Bajo esta luz, es un regalo releer las profecías -que se llamaban entonces "vaticinios"- del buen Padre Hugo.
Su apasionado lirismo, que aun ayer parecía ridículo, nos pone a menudo carne de gallina. Su fe en los Estados Unidos de Europa, su patriotismo europeo que permanece tan carnalmente francés, ese carácter épico y conquistador que da al acercamiento de las viejas naciones: todo esto es lo que necesitamos hoy en día, cuando ya no se mide la gloria del euro más que por la amenaza que hace pesar sobre el dólar. Hay tantas cosas en ese discurso tan célebre de Víctor Hugo que se han citado prácticamente todas. ¿Pero es posible que falten algunas líneas?
"Señores, yo digo, para terminar, y que este pensamiento os dé valor, que no es cosa de hoy que el género humano esté en marcha por este camino providencial. En nuestra vieja Europa, Inglaterra ha dado el primer paso. Y con su ejemplo secular ha dicho a los pueblos: "¡Sois libres!". Francia ha dado el segundo paso. Ha dicho a los pueblos: "Sois soberanos". Ahora demos el tercer paso todos juntos: Francia, Inglaterra, Bélgica, Alemania, Italia, Europa, América, digamos a los pueblos: "¡Sois hermanos!".
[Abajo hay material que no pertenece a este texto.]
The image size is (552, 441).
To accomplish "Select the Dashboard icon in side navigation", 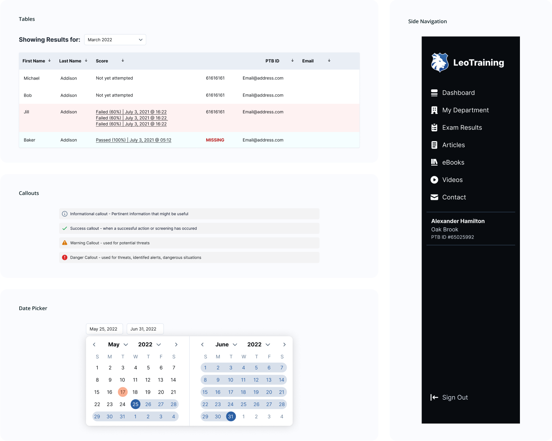I will (434, 93).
No, nosotros no podemos prever nada. Pero podemos consolarnos un poco de esta inseguridad prevista y de la pérdida de la comodidad intelectual con el hecho de que lo que hacemos hoy, es decir, Europa, otros, en el curso de los siglos, lo han concebido, si no previsto. De modo que no tenemos más remedio que optar por este recurso extraño que consiste en confiar más en la utopía que en la previsión.